Her newspaper is offering a $1m (£534,000) reward to solve the crime.
Russia's top prosecutor is personally leading the official investigation.
Ms Politkovskaya is due to be buried in Moscow on Tuesday.
She was found shot dead on Saturday in a lift at her block of flats. Grainy CCTV footage shows a man in a baseball cap following her inside just before the shooting.
Police sources quoted by Russian media say Ms Politkovskaya was shot three times in the body and once in the head.
A pistol and four cartridges were reportedly found near her body.
One Russian media report suggests the pistol was not a Makarov, as first reported, but a smaller Russian handgun, the Izh, fitted with a silencer.

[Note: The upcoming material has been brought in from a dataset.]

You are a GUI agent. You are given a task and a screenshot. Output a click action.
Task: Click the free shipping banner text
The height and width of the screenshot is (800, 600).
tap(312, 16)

The newspaper, Kommersant, also reports that CCTV footage from a supermarket suggests the killer and a female accomplice had been following the journalist.
There has been no official comment on the murder from the Kremlin.
SUSPECTED CONTRACT KILLINGS
October 2006 - campaigning Russian journalist Anna Politkovskaya shot dead in Moscow
Sept 2006 - first deputy chairman of Russia's central bank Andrei Kozlov shot dead in Moscow
Oct 2005 - former bank head Alexander Slesarev gunned down near Moscow
July 2004 - US editor of Forbes' Russian edition Paul Klebnikov shot dead in Moscow
Oct 2002 - Magadan governor Valentin Tsvetkov killed in Moscow
Nov 1998 - liberal MP Galina Starovoitova killed in St Petersburg
March 1995 - leading journalist Vladislav Listyev shot dead in Moscow
The BBC's Emma Simpson reports from Moscow that Ms Politkovskaya's fellow journalists believe her murder has dealt a severe blow to what remains of press freedom in Russia.
Mr Kadyrov said he was shocked by the murder which was "an impediment to freedom of speech".
"Although Politkovskaya's writings about Chechnya were not objective at times, I sincerely feel sorry for the journalist," he said, sending his condolences to her family and friends.
Chechen forces loyal to Mr Kadyrov have been accused of widespread human rights abuses in the North Caucasus region and Politkovskaya condemned them in her last article published while she was alive.
Mr Kadyrov rejected claims of Chechen involvement in the murder as "presumptions not based on serious evidence... and unworthy of the press and politicians".
Chechnya's pro-Moscow President, Alu Alkhanov, also sent condolences, adding:
"We had totally different views of the Chechen processes but Politkovskaya cared about the Chechen people."
A shareholder in Ms Politkovskaya's newspaper, Novaya Gazeta, is offering the reward for information.
In its special edition on Monday, the paper pledges on the front page that: "While there is a Novaya Gazeta, her killers will not sleep easy."
Russia's official investigation is focusing on her investigative reporting as a possible motive for the crime.
Prosecutor-General Yury Chaika took personal charge of the investigation in view of the "public importance and resonance of the crime", his office said.
Hundreds of people gathered in central Moscow on Sunday to pay tribute to Ms Politkovskaya, lighting candles and laying flowers.
They held posters describing the killing of the 48-year-old mother-of-two as politically motivated.